What is being asked: Print all the records below exactly as they stand, but leave out the pictures.

===

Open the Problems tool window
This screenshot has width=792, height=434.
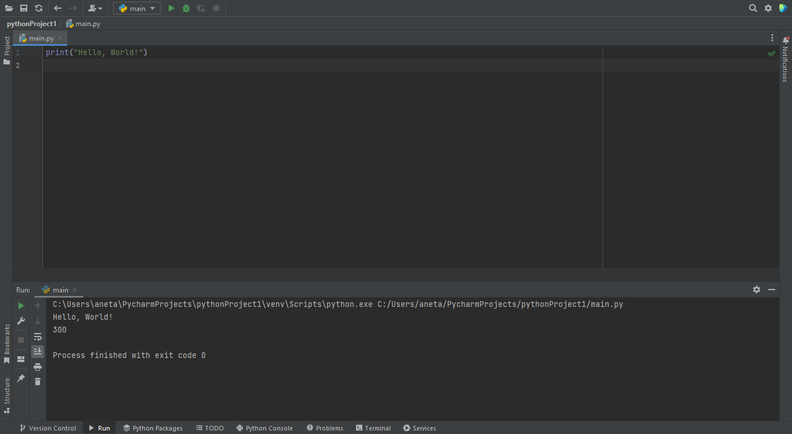tap(325, 428)
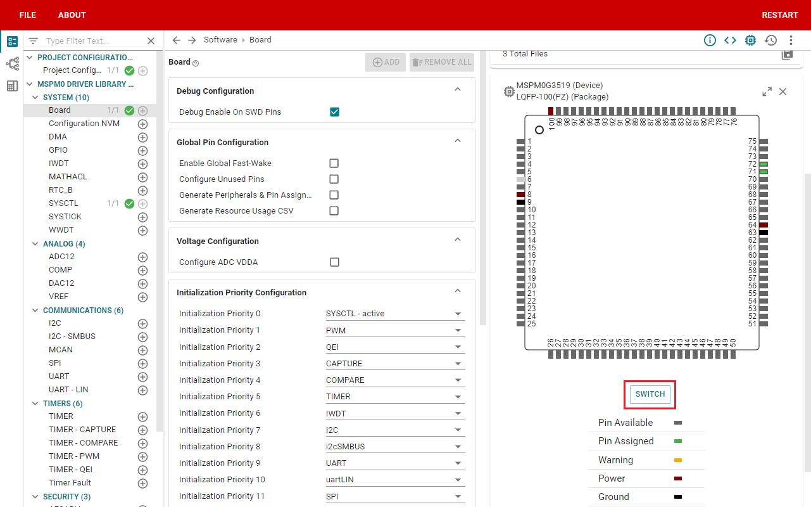Image resolution: width=811 pixels, height=507 pixels.
Task: Enable Global Fast-Wake checkbox
Action: pos(334,163)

===

Answer space:
Open the Problems tool window
This screenshot has width=792, height=434.
tap(325, 428)
Image resolution: width=811 pixels, height=507 pixels.
Task: Enable Global Fast-Wake checkbox
Action: pos(334,163)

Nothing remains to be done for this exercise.